I appreciate your resolve and determination! You rock. I wish I had your enthusiasm but I am so close on my waitlist its hard to focus on anything else.
 
Did anyone else feel like once they started working on all the tasks for applying next year it felt a little like admitting defeat?
Yes, in a way, but the decisions are mostly out of our control now. What I can control is to be prepared as possible the next go around in the case that nothing pans out. Just need to be realistic and treat it as a numbers game of progress and eventuality if you keep working it. The time frame and patience required sucks, so best to stay busy and continue improving. Yes, there is a lot of luck involved, but I definitely made mistakes last year. I think my app was still good (and most of the apps here should be decent if we are on WLs), but I was able to continue gaining experience and strengthen all of the writing.

It made me motivated.
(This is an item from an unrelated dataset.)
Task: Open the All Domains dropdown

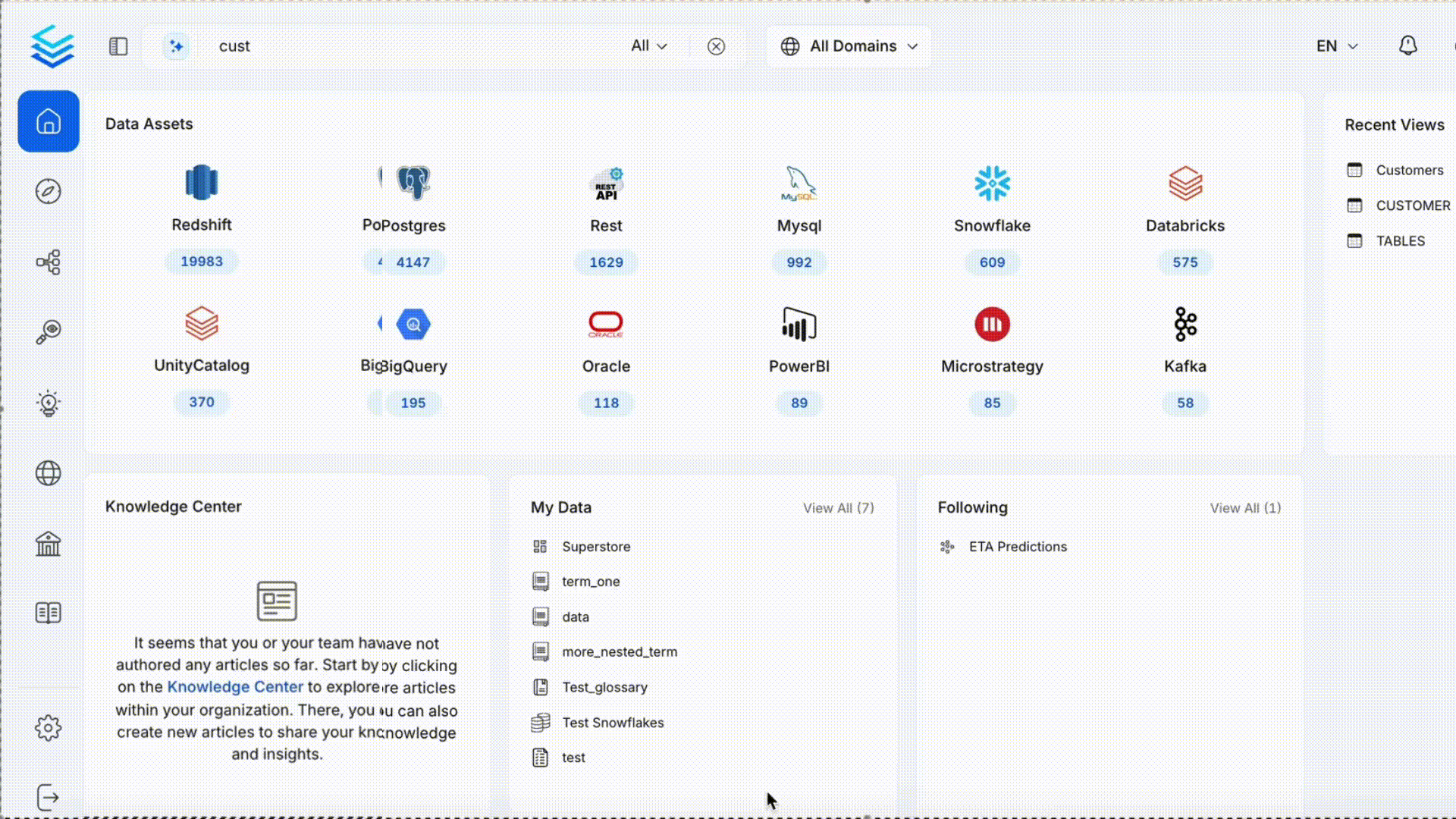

After not getting in anywhere after 5 TX interviews this past cycle, I’m going to apply to AMCAS and AACOMAS, along with TMDSAS again. Completed most of the apps and wrote a new personal statement. Just waiting a couple more weeks before pulling the trigger and spending a bunch of money. An acceptance now would be awesome, but I’m excited for what the next cycle could potentially bring.

right on. I am also applying aacomas when I chose not to last year.

I appreciate your resolve and determination! You rock. I wish I had your enthusiasm but I am so close on my waitlist its hard to focus on anything else.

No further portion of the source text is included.